CNA Staff, Aug 14, 2024 / 16:06 pm
Aug. 14 is the feast day of St. Maximilian Kolbe, a saint best known for his heroic martyrdom at Auschwitz in 1941, when he volunteered to be executed in place of another prisoner.
Like many Catholic saints, there exist today relics of Father Kolbe — pieces of a saint’s body (first-class) or objects they owned (second-class) that are honored by the Catholic faithful because of the saint’s closeness to God.
But in Kolbe’s case, the only part of his body that still exists is his signature long beard, which a fellow friar managed to save before the saint’s death. The rest of his body was incinerated in the ovens of Auschwitz after the Nazis murdered him.
Today, relics of Kolbe’s beard hold special significance for Father John Paul Mary, MFVA, who serves as EWTN employee chaplain. The friars of the Francscan Missionaries of the Eternal Word keep a relic of Kolbe’s beard, gifted to EWTN, on the television set while taping their weekly EWTN show “Life on the Rock.” (EWTN is the parent company of CNA.)
Kolbe, also a Franciscan friar, chose to keep the beard he had grown upon his return from six years of missionary work in Japan. In those days, it was customary for missionaries to grow long beards, and Kolbe wanted to keep it as a reminder of his missionary days and as a reminder to always be a “missionary” of the Gospel.
Kolbe eventually, after the 1939 Nazi invasion of Poland, made the decision to shave so as not to stand out. Kolbe’s founding of the Militia Immaculata (MI), an evangelization movement identifying with Mary, had put him high on Nazi watchlists.
After a fellow friar cut off Kolbe’s beard for him, the friar at first tried to save the beard, but Kolbe objected and told him to throw it in the stove. So, obediently, the friar threw it into the stove, but the fire was not lit, so the friar later retrieved it and stored it in a pickle jar, where it was later rediscovered and identified thanks to the label the friar had put on the jar.
“There’s something in particular in his life that mirrors the life of Christ. It’s like that lamp that can’t be kept under a bushel basket but has to be kept up high so that others may see the light,” Father John Paul told CNA.
“I think that’s true in every single saint … not just canonized saints, but really every single human person, all the baptized, have a particular grace that God wants to work in and through them.”
Kolbe’s inspiring example of love and charity during his imprisonment and death by carbolic acid injection have led many to seek his intercession for those battling substance abuse. Father John Paul said he frequently prays for those struggling with addiction when he is before Kolbe’s relic and that the friars work with recovering drug addicts through the Catholic ministry Comunità Cenacolo.
Father John Paul drew a comparison between St.

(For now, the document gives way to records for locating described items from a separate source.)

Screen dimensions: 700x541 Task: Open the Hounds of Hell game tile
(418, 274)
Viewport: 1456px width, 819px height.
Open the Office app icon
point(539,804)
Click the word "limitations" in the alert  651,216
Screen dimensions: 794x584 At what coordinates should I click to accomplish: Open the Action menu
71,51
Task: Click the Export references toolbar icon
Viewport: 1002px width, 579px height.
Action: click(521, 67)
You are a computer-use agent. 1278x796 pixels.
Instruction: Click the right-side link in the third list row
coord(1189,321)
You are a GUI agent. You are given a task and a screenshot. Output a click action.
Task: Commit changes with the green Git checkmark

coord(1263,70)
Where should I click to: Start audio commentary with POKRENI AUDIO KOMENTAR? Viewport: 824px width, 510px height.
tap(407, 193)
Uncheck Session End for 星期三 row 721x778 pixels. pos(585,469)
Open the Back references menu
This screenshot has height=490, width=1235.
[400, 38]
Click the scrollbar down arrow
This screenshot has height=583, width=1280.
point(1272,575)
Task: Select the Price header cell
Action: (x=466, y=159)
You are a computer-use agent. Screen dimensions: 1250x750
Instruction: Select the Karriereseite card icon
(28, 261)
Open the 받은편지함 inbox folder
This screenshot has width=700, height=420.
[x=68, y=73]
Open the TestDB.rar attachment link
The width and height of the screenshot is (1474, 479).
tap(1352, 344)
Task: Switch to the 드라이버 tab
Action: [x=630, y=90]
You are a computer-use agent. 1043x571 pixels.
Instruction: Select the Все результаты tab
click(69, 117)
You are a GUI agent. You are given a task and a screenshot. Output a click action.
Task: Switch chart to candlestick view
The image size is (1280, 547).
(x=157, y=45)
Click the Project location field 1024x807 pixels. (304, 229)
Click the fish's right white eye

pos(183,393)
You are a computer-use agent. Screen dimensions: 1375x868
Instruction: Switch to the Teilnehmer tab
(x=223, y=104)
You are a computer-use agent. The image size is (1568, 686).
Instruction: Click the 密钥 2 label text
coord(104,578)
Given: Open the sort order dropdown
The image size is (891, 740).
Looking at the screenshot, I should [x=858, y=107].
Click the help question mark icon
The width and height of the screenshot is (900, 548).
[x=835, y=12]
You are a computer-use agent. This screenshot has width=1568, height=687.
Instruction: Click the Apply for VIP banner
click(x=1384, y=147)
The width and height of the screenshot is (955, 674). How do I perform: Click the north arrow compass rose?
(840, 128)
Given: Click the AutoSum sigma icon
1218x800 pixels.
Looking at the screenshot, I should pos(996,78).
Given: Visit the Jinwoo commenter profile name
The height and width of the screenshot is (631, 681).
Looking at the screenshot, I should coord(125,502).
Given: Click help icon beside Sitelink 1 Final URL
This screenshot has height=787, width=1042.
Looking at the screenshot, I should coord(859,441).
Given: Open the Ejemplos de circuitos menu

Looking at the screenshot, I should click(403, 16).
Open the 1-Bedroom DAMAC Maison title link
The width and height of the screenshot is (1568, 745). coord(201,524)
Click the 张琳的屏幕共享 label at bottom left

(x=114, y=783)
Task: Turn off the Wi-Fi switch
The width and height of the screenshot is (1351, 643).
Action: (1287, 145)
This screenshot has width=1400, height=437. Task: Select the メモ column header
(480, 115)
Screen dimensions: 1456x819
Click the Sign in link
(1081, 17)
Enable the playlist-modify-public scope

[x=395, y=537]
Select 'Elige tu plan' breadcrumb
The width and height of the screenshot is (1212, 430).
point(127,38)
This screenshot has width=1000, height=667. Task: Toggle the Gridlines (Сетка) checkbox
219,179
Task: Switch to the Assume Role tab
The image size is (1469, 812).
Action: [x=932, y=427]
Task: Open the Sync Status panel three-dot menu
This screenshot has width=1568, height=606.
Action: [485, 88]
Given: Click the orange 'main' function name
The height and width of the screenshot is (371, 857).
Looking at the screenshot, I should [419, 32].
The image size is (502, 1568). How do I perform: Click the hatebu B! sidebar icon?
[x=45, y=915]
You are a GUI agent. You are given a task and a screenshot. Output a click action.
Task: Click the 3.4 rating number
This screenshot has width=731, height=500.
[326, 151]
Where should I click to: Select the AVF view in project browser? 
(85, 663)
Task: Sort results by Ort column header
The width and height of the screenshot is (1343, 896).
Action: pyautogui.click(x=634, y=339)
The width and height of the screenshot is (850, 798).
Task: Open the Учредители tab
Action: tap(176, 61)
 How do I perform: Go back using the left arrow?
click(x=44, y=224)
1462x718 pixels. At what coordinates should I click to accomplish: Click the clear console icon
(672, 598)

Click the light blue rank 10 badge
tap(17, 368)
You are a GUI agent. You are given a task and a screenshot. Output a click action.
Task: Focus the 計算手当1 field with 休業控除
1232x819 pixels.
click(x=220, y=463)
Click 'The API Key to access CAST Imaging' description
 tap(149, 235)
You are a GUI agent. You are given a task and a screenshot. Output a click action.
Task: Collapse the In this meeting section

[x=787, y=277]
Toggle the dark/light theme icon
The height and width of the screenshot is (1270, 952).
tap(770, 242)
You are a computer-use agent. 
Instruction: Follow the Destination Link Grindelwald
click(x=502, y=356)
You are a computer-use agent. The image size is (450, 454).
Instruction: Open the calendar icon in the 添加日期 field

Maximilian Kolbe and Mother Angelica, the foundress of EWTN, emphasizing their shared vision of harnessing modern media for evangelization. Mother Angelica founded EWTN in 1981 as a television station aimed at sharing the Catholic faith, building it over the decades into the largest religious media network in the world — similar to how Kolbe tirelessly utilized the then-modern forms of media like magazines, pamphlets, and radio to spread the Gospel from the monastery he established at Niepokalanów, Poland.
In addition, Father John Paul said Kolbe’s spiritual practices — such as making frequent visits to Jesus in the Blessed Sacrament and his promotion of consecration to Jesus through Mary — align with the Franciscan spirituality practiced by the friars at EWTN.
When praying with relics, Father John Paul noted that the saints, who are in God’s presence in heaven, serve as a conduit through which God’s light shines, guiding the faithful toward holiness — a goal for every Catholic to strive toward.
“The relics of the saints are really the treasure of the Church. That’s what the saints are, the treasure of the Church,” Father John Paul said.
“The lives of the saints give us, I think, a ray of light of Christ’s life and death and his resurrection … I think that’s really the story of [Kolbe’s] life,” he continued.
“It’s laying down his life in charity and love for another man. That’s the Gospel message. No greater love than a man has than to lay down one’s life for one’s friends. And Jesus is the supreme example of that.”